There’s not much to report from this weekend, but I feel the need to reach out. I managed to get to shul (synagogue) without much trouble on Friday night, but I missed Saturday morning, this time explicitly because of social anxiety. I did at least manage to shake hands with the rabbi and the assistant rabbi after the service on Friday night, something I hadn’t managed for several weeks, maybe even a couple of months, because of social anxiety and fear of being judged.
I did get very depressed again while doing my hitbodedut meditation/spontaneous prayer on Friday night. Speaking of meditation, I’ve gone back to trying to do some mindfulness meditation before my hitbodedut, just for three minutes, to see if I can manage it without getting agitated.
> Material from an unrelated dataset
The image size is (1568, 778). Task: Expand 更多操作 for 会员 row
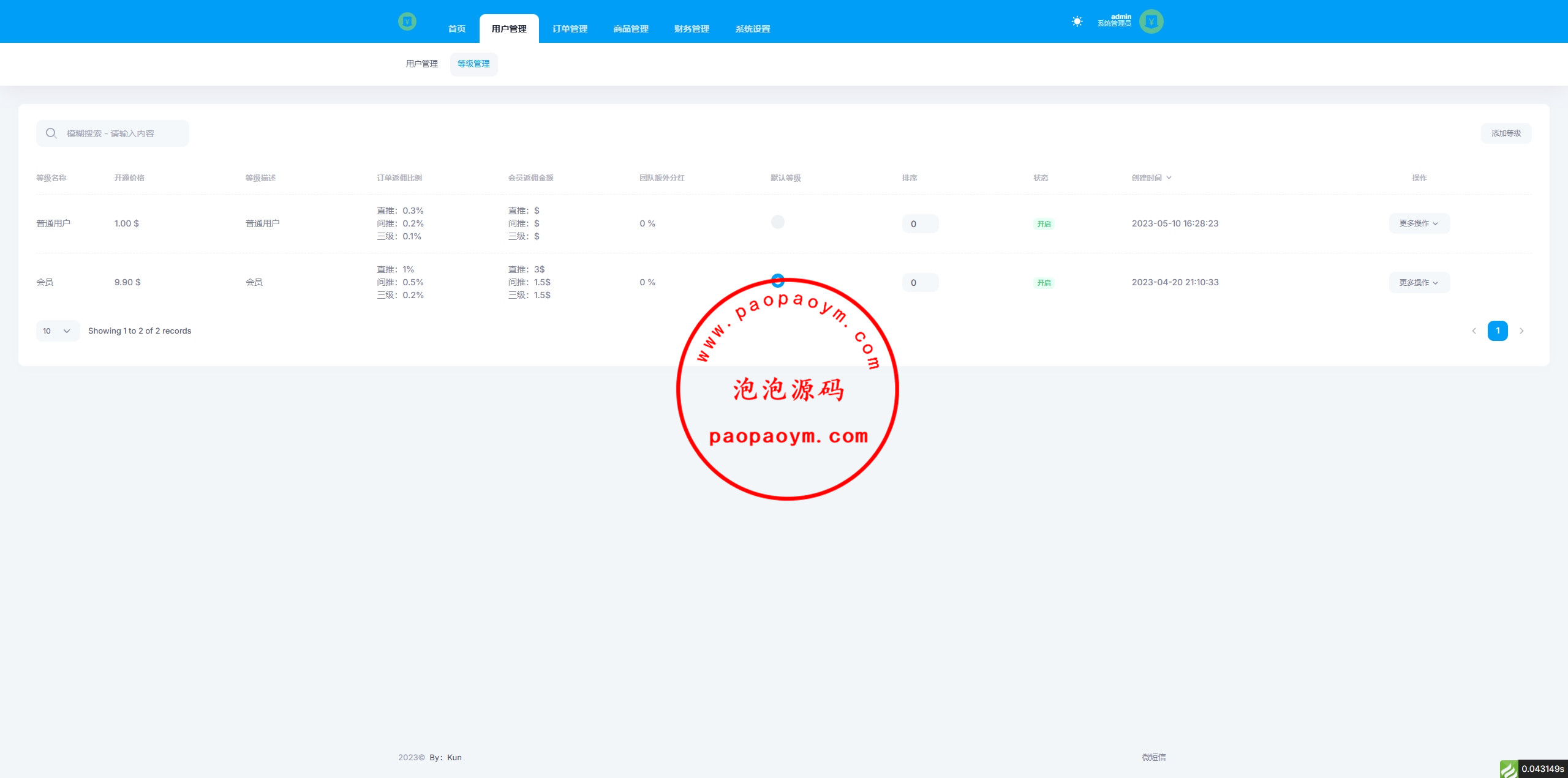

It’s hard and I’m not sure what benefit I really get from it, but it seems to be one of those things that depressed people are expected to do, even if it hurts and doesn’t help, in order to be taken seriously by non-depressed people (like exercising and “making an effort”).
Today I slept late again. Even once awake it took me hours to get dressed. I pottered around the flat, skimming books on Doctor Who, browsing aimlessly online, trying to resist the temptation to eat too much. although I have almost no actual junk food in the flat, I can easily eat too many nuts or dried apricots. Dried apricots in particular have a lot of sugar, albeit natural rather than refined sugar. I was supposed to go to my parents’ house this afternoon to see them, my sister and my brother-in-law, but I wasn’t up to going. I should be cooking chilli for dinner as I haven’t cooked much lately, but instead I’m writing this and feeling awful.
After two weeks, the shadchan (matchmaker) for people with health issues still hasn’t got back to me, not even to acknowledge receipt of my shidduch (dating) profile. I would chase it, except that I feel in no fit state to be dating anyway.
I emailed my rabbi mentor last night to see if we could speak about my feeling that God hates me and that I have no share in Olam HaBa (the Next World/Heaven). I don’t know if he could really change the way I think, though. It’s becoming very hard to stay frum (religious) as I feel so religiously inadequate compared with the other people at shul and on Hevria, feeling that I am going backwards rather than forwards in my spiritual development, that I am simply not doing enough that God must really hate me. At the moment I don’t really feel anything except a vague depressive sadness and lethargy, but I think deep down I want to be a good Jew, but I feel like I’ve been set up to fail almost since I was born, if not earlier. Only I should not say so. I should take responsibility for my actions. I can’t believe that anyone who really knows me could love me or forgive me. My evidence for this is that only two “people” really know me. I’m one and I don’t love or forgive myself. The other is HaShem (God) and it often feels like He doesn’t love or forgive me either.